In the last few years, molecular approaches have been proven to be useful for solving taxonomic problems regarding dermatophytes. Genotypic differences are considered more stable and more precise than phenotypic characteristics 3. Molecular methods, such as PCR, random amplification of polymorphic DNA, arbitrarily primed PCR, PCR fingerprinting, and restriction fragment length polymorphism (RFLP), have brought greater efficiency in distinguishing between species and strains of dermatophytes 1,4–7. On the other hand, PCR immunosorbant assay (PCR-ELISA), line block PCR (PCR-RLP), and multiplex real-time PCR are propagated for the detection of dermatophytes in clinical materials 8–10. The present work was done to study the phenotypic and molecular methods for identification of dermatophytes.

Materials and methods


Fifty-five skin scrapings and/or hair were collected from patients suffering from dermatophytosis who were attending the Dermatology Outpatient Clinic of Misr University for Science and Technology (MUST) Hospital during the period from May 2010 to September 2011. The study protocol was approved by the Research Ethics Committee of MUST. The cases included were 25 tinea capitis, 15 tinea corporis, 10 tinea cruris, and 5 tinea pedis.

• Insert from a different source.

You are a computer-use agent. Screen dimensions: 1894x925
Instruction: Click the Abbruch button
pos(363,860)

The following media were used: dermasel agar (Oxoid; OXOID Ltd., Basingstoke, Hampshire UK), dermatophyte test medium (DTM; HiMedia, Mumbai, Maharashtra, India), InTray DM (Biomed Diagnostic, White City, Oregan, USA), Derm-Duet (Hardy Diagnostics, Santa Maria, California, USA) (containing a biplate with one section of DTM and the other section of rapid sporulation medium), bromocresol purple (BCP) 11, rice lactritmel agar (RLA) 12, milk honey bromothymol blue (MHB) medium 13, and rice grain (RG) medium 14.

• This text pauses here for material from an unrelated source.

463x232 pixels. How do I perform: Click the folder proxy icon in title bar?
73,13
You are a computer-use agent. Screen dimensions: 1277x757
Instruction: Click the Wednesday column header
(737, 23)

Isolation of dermatophytes

After cleaning the lesions with 70% ethyl alcohol, skin scrapings and/or hair were collected from each case in a sterile Petri dish (6 mm). Direct microscopic examination was performed using KOH (20%). Specimens of skin scrapings and hair were inoculated in dermasel agar, DTM, Derm-Duet, and InTray DM. All inoculated media were incubated at 30°C for 2 weeks.

Identification of isolated dermatophytes

Phenotypic identification

Phenotypic identification was made as follows 15,16:

  • Through macromorphological examination, on the basis of the reported rate of growth, consistency, surface color, reverse color, and change in DTM color.
  • Through micromorphological examination: using InTray DM, the cartilage was examined through a clear viewing window under a microscope for hyphae and conidia; in the case of other media, first, subculturing on dermasel agar was performed, and then specimens from the growth were placed on a slide with drops of lactophenol cotton blue (HiMedia), overlaid with a coverslip, and examined under a microscope for modification of hyphae, macroconidia, and microconidia.
  • Through cultivation on differential media: subculture of the isolated dermatophytes was performed on RG, BCP, RLA, and MHB.

Molecular identification

Dermatophytes: Nineteen isolates formerly identified by phenotypic methods were subjected to molecular identification.

DNA extraction: This was performed using a Qiagen extraction kit (Qiagen, Hilden, North Rhine-Westphalia, Germany) according to the manufacturer’s instructions.

Detection of DNA by PCR

Using general primers (internal transcribed spacer – ITS1 and ITS4) 17

Amplification reactions were carried out with 100 μl total reaction volume containing 50 μl DreamTag Green Master Mix 2× (Thermo Scientific Fermentas, Waltham, Massachusetts, USA) and 30 pmol of each of primers, ITS1 (5′-TCCGTAGGTGAACCTGCGG-3′) and ITS4 (5′-TCCTCCGCTTATTGATATGC-3′) 17 prepared by Sigma (Hamburg, Germany), and 10 μl DNA. The PCR cycling conditions were 35 cycles of 95°C for 1 min, 55°C for 1 min, and 72°C for 2 min, followed by an extension step of 72°C for 10 min. PCR was carried out using a thermal cycler (S1000; Bio-Rad, Hercules City, California, USA). The resulting PCR products were digested with the restriction endonuclease enzyme MvaI (Takara, Ostu, Shiga, Japan), which recognizes the sequence 5′-CC(T/A)GG-3′. The resulting products were separated in 2% agarose gel stained with ethidium bromide, 1× tris–borate–EDTA, and DNA ladder 100 bp plus DNA, Gene Ruler (Thermo Scientific Fermentas). Images were captured using ultraviolet transillumination and a digital camera (Canon, Ota, Tokyo, Japan).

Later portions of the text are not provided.